§ Prompt 1
In the article about Evan Lee's trial, which court is Judge John M. Durkin part of?
§ Prompt 2
Return the portion of the article about Evan Lee's trial from "By Peter H." up to and including "life in prison.", copied word for word.
§ Prompt 3
Resume the article about Evan Lee's trial, picking up right after its final sentence.

§ Passage shown
────────────────

Defendant convicted of manslaughter in baby’s death

By Peter H. Milliken


A judge acquitted Evan Lee of murdering his 4-month-old daughter, but found him guilty of the lesser-included offense of involuntary manslaughter.

Judge John M. Durkin of Mahoning County Common Pleas Court announced his ruling Thursday after a nonjury trial that began Monday after Lee waived his right to a jury trial.

Lee, 23, originally was charged with murder, felonious assault and two counts of child endangering in the May 13, 2013, death of his daughter, Ila Lee, in their Woodside Avenue home on the East Side.

The judge convicted Lee of one count of child endangering, acquitted him of the other child-endangering charge, and acquitted him of felonious assault.

Lee could get three to 14 years in prison when he is sentenced at 11 a.m. Monday.

Had he been convicted of murder, he would have been facing 15 years to life in prison.

A doctor who treated the baby at St. Elizabeth Health Center said her fatal brain injuries were caused by “violent, whiplash shaking,” but a forensic pathologist testifying for the defense said there were no marks and no evidence on the baby’s torso to suggest someone held and shook her.

The Summit County Coroner’s Office ruled Ila’s death a homicide due to complications of blunt-force trauma to her head.

────────────────

§ Data section
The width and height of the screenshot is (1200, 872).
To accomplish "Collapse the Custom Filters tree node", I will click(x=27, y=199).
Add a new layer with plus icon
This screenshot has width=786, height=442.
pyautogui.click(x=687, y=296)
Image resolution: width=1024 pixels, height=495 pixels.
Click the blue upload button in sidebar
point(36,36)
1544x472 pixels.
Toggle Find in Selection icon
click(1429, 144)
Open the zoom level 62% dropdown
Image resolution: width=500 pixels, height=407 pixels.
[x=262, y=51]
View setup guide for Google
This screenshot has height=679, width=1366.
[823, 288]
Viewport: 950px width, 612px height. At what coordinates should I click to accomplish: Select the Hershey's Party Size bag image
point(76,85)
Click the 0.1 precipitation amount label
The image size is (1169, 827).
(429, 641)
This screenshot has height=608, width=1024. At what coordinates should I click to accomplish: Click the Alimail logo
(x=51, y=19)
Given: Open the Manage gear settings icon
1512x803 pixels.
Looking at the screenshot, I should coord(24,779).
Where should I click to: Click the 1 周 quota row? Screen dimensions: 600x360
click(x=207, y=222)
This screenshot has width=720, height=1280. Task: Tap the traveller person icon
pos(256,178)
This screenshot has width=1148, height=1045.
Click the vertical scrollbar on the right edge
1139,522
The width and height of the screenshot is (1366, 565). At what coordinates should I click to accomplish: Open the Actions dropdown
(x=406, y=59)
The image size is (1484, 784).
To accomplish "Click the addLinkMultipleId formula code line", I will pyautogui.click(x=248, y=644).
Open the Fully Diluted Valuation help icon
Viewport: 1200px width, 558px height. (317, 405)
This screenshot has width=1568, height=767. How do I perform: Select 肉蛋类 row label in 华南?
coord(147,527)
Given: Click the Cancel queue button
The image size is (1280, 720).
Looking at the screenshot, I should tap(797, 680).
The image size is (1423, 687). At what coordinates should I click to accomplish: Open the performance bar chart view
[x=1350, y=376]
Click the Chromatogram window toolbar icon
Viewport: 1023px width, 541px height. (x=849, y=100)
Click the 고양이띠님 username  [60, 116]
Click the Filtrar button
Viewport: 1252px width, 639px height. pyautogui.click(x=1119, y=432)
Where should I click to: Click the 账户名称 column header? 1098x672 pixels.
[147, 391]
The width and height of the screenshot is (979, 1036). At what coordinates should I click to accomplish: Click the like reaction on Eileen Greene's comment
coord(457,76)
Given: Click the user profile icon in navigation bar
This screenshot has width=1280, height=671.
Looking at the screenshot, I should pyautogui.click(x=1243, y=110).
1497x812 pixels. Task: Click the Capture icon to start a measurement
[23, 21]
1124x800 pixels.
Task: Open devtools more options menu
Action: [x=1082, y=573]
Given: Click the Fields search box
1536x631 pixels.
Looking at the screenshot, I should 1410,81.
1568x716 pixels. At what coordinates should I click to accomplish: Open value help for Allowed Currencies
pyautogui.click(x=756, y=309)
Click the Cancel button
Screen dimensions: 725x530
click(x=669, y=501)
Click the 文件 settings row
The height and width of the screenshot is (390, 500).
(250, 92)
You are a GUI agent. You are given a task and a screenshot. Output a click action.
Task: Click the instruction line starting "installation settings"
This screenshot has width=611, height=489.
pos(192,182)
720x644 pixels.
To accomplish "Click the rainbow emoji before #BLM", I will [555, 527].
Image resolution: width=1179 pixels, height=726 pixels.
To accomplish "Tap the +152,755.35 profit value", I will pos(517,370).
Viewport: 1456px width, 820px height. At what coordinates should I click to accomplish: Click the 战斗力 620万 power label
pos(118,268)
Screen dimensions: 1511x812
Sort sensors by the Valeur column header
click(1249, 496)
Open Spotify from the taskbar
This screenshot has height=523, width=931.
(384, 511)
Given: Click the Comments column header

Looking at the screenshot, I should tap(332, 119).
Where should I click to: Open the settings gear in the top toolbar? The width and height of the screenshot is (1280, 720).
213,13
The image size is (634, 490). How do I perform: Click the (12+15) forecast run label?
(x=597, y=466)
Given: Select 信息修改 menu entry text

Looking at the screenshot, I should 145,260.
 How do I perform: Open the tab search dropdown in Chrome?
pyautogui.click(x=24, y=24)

────────────────

§ Result 1
Mahoning County Common Pleas Court.

§ Result 2
By Peter H. Milliken


A judge acquitted Evan Lee of murdering his 4-month-old daughter, but found him guilty of the lesser-included offense of involuntary manslaughter.

Judge John M. Durkin of Mahoning County Common Pleas Court announced his ruling Thursday after a nonjury trial that began Monday after Lee waived his right to a jury trial.

Lee, 23, originally was charged with murder, felonious assault and two counts of child endangering in the May 13, 2013, death of his daughter, Ila Lee, in their Woodside Avenue home on the East Side.

The judge convicted Lee of one count of child endangering, acquitted him of the other child-endangering charge, and acquitted him of felonious assault.

Lee could get three to 14 years in prison when he is sentenced at 11 a.m. Monday.

Had he been convicted of murder, he would have been facing 15 years to life in prison.

§ Result 3
“There is clear and uncontradicted evidence and testimony” that Ila suffered eye, scalp, throat, chest and arm injuries, Judge Durkin said.

“It’s clear to me that an abuse took place. I just don’t know when or where,” or who abused her, Judge Durkin said.

The judge convicted Lee of involuntary manslaughter because he said Lee recklessly caused his daughter’s death as a result of endangering her.

Douglas King, the defense lawyer, declined to comment on the judge’s decision.

“The only person who was there who knows exactly what happened is the defendant,” said Rebecca Doherty, chief of the criminal division of the county prosecutor’s office.

“I have the medical evidence showing that she was abused,” said Doherty, who prosecuted the case. “These cases, by their very nature, are so hard to prove.”